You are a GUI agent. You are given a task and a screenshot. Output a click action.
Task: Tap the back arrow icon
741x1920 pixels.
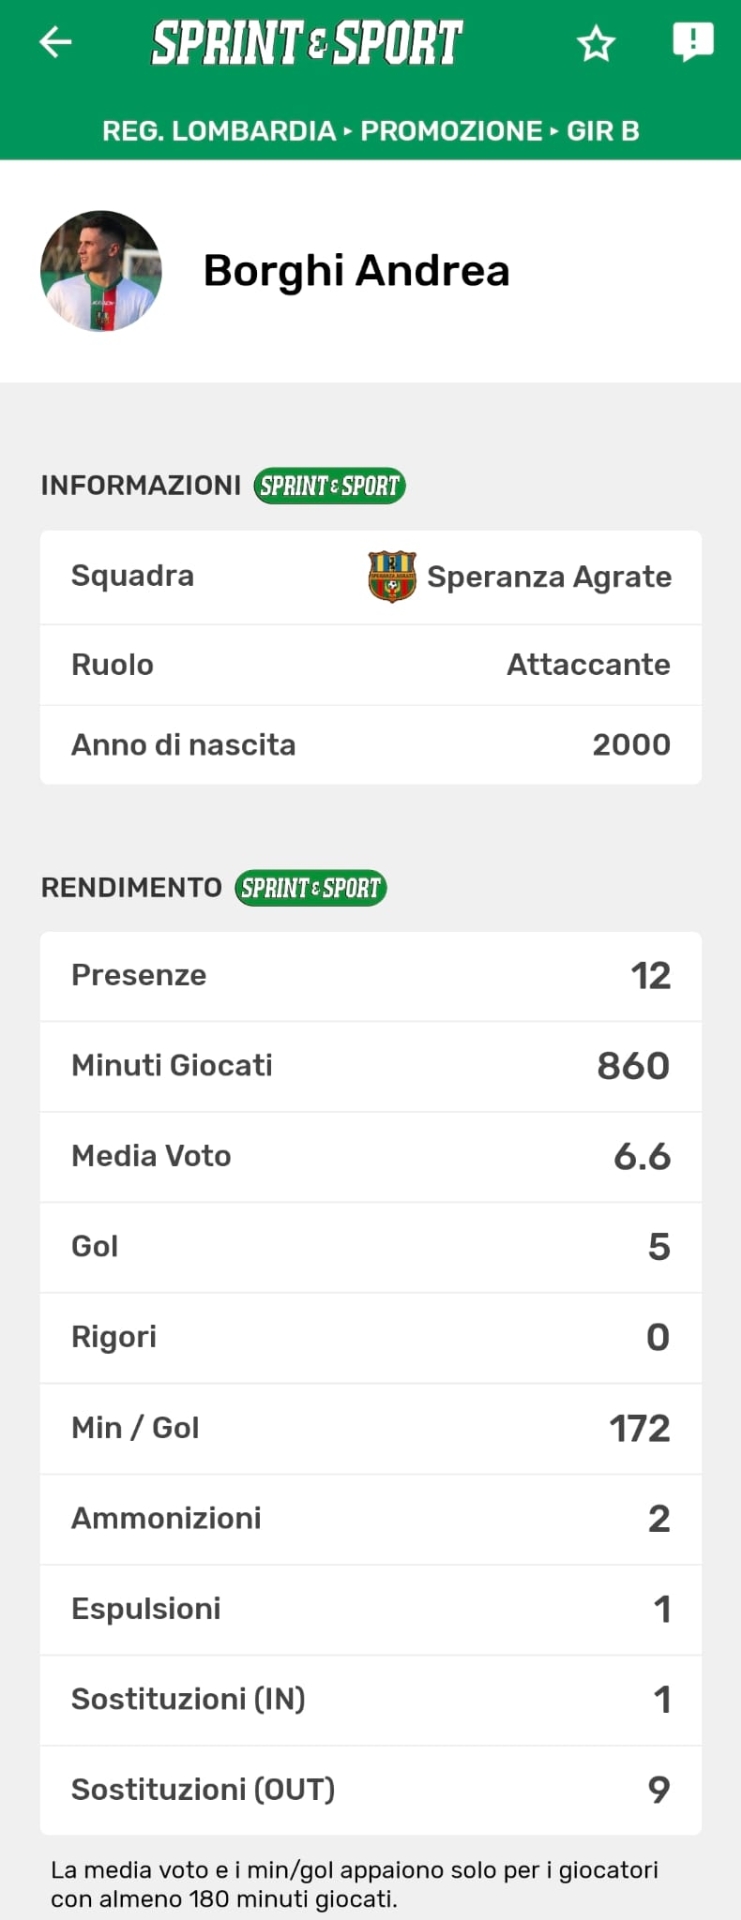point(55,42)
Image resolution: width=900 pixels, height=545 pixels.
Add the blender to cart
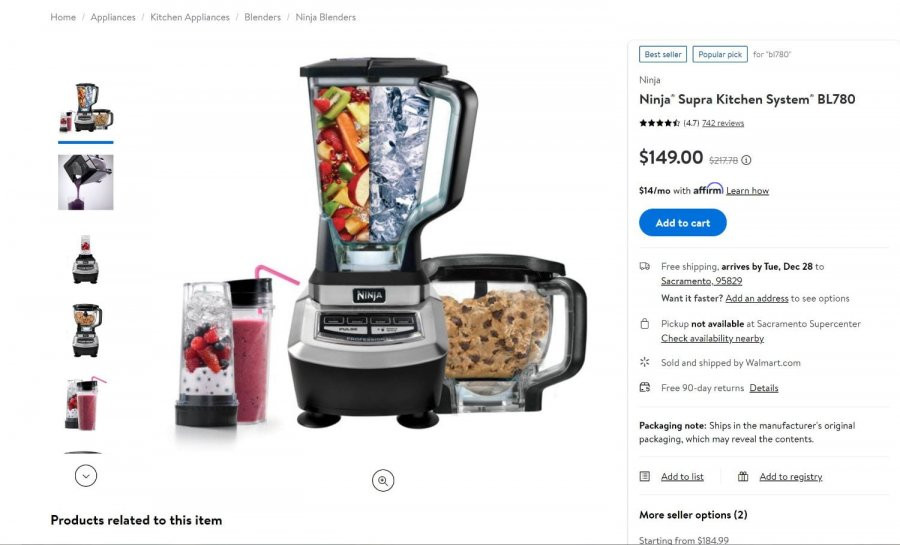[x=682, y=223]
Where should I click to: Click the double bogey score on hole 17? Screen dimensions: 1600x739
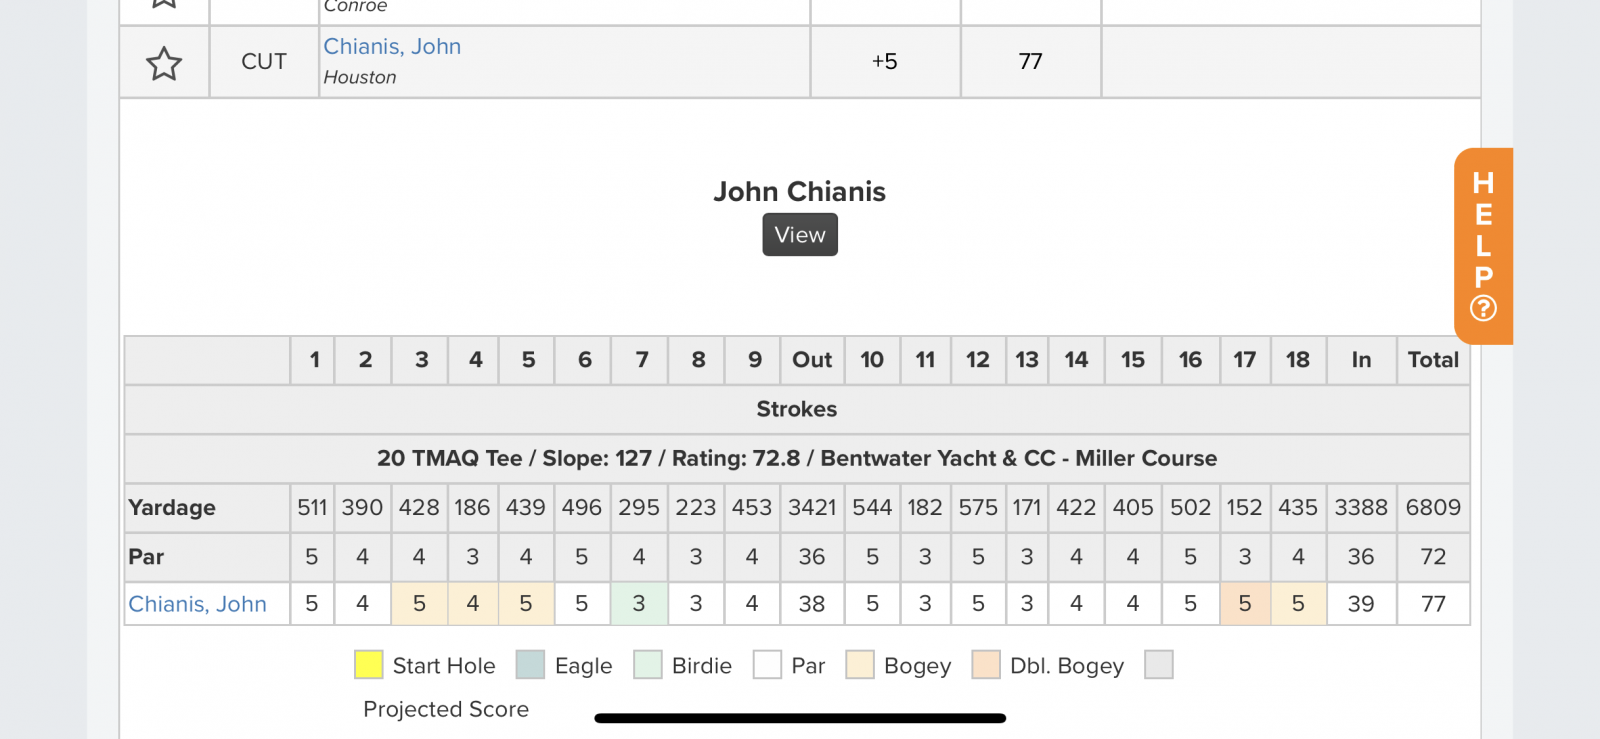coord(1245,604)
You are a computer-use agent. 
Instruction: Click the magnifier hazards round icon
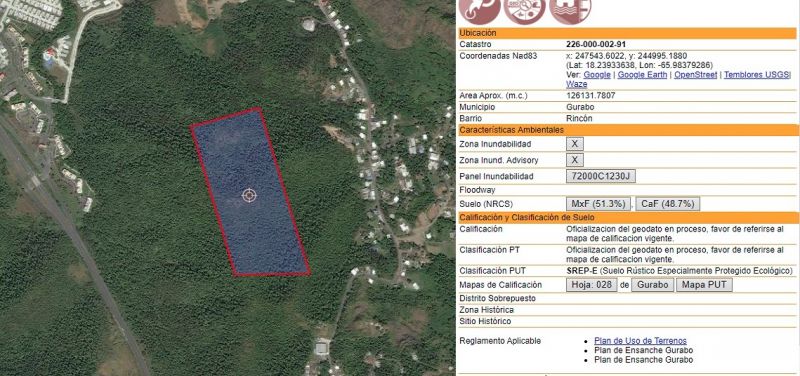524,10
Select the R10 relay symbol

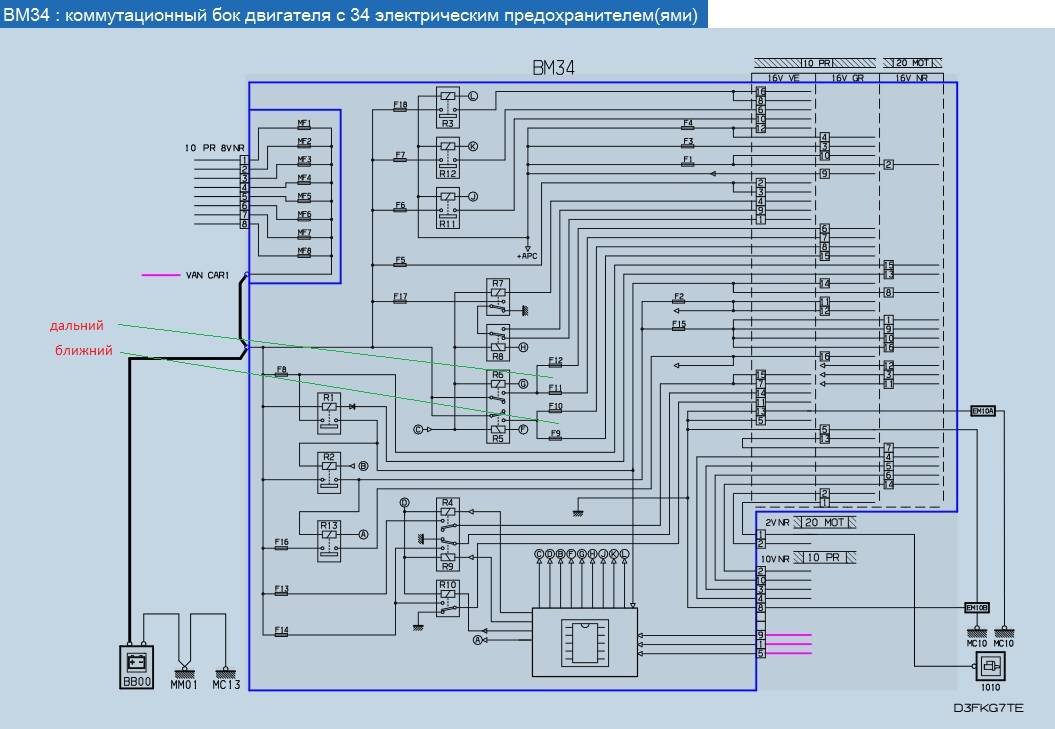(447, 597)
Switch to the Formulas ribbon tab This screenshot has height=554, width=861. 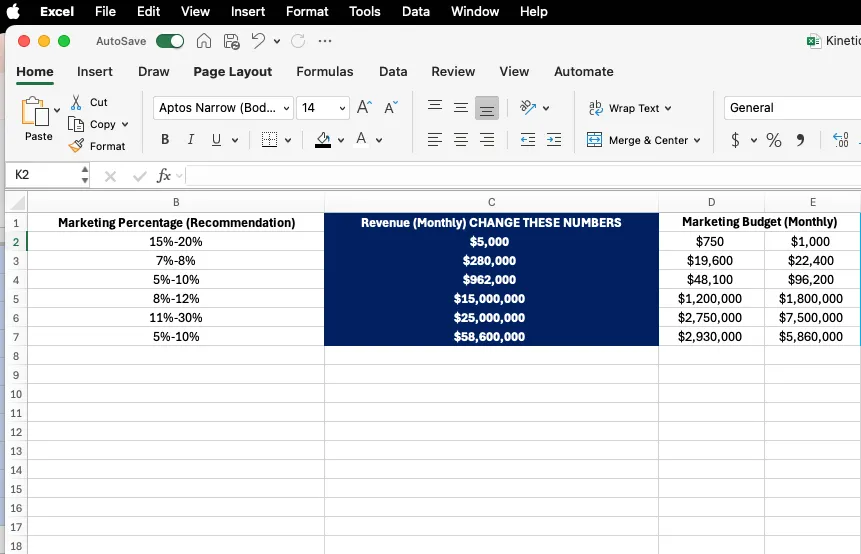point(324,72)
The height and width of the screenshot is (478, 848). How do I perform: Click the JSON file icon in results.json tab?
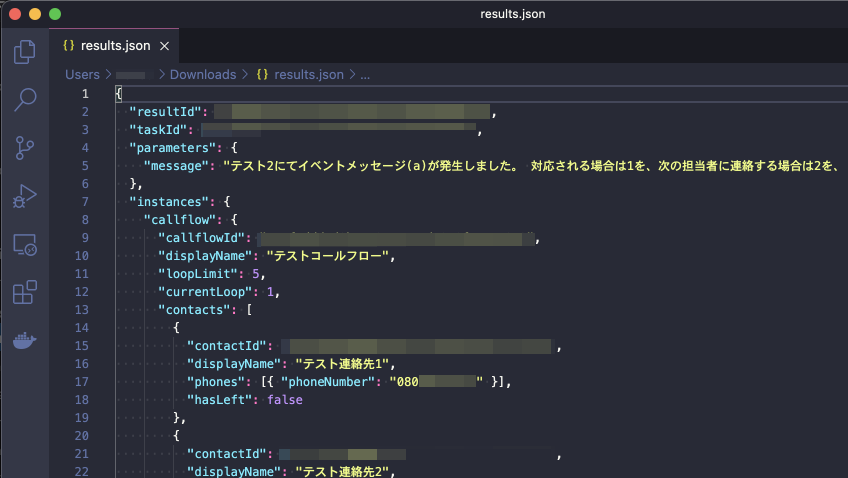69,46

**EXERCISE BRIEF:** Begin at the line with "The height and" and end at the last line of the data above. Reproduce those lines exactly, but not the pictures.

**SOLUTION FOR THIS TASK:**
The height and width of the screenshot is (478, 848). How do I perform: Click the JSON file icon in results.json tab?
69,46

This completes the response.